> _Data for review_:
┄┄┄┄┄┄

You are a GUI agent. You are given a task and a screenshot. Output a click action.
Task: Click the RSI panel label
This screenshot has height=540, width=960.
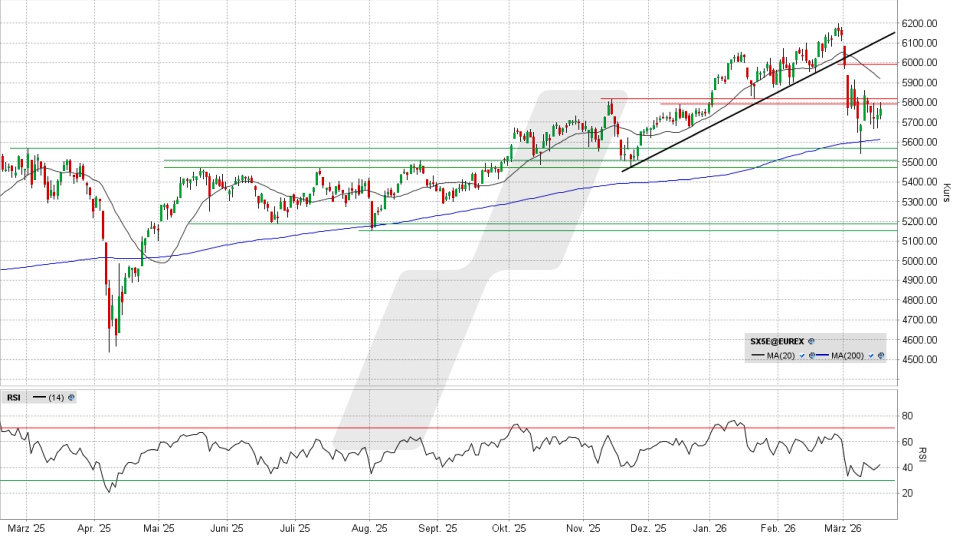point(14,397)
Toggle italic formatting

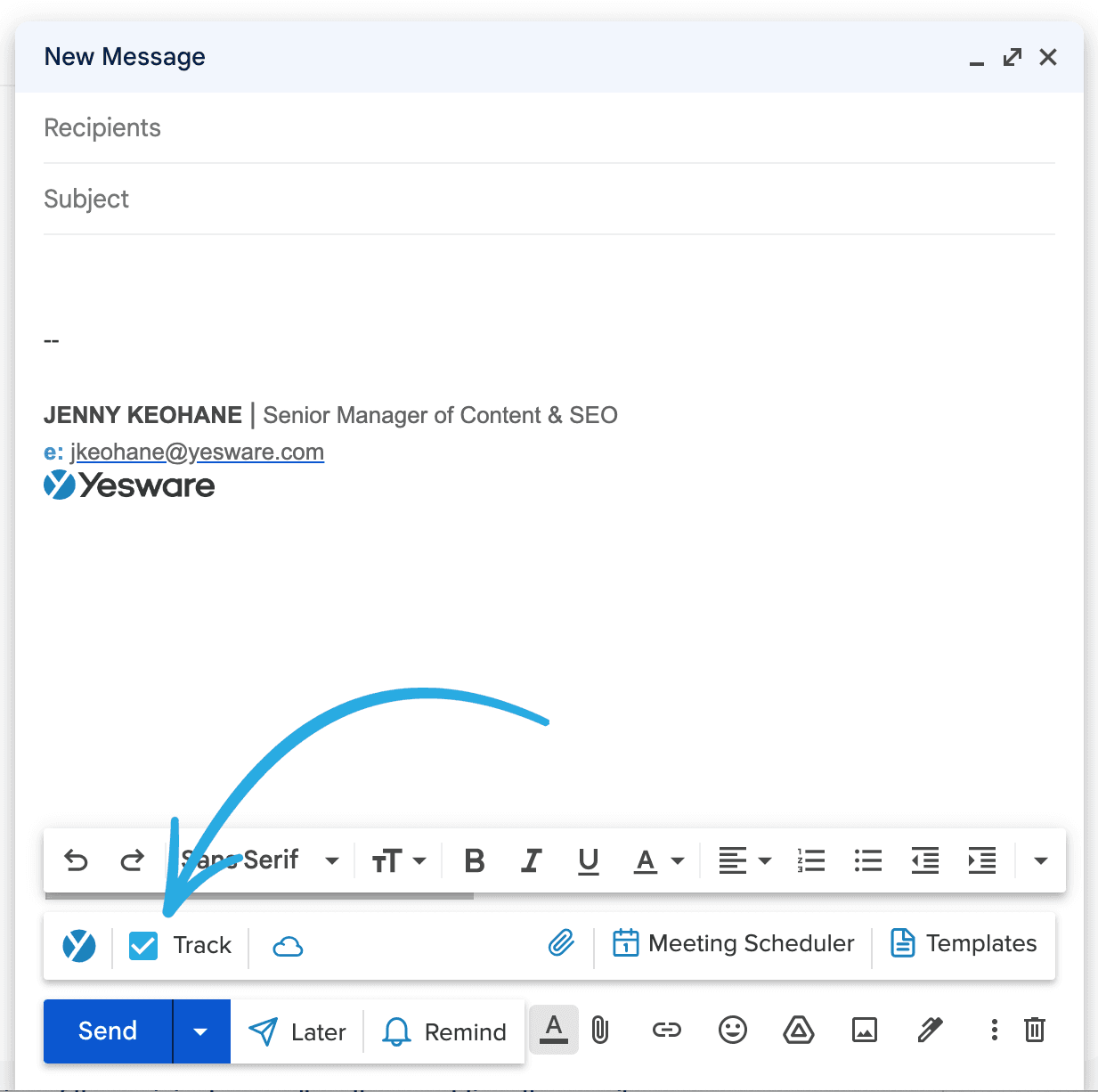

┄┄┄┄┄┄

> _Your objective_:
Type the material out again exactly. Skip the pictures.

> _Answer_:
You are a GUI agent. You are given a task and a screenshot. Output a click action.
Task: Click the RSI panel label
This screenshot has height=540, width=960.
point(14,397)
Toggle italic formatting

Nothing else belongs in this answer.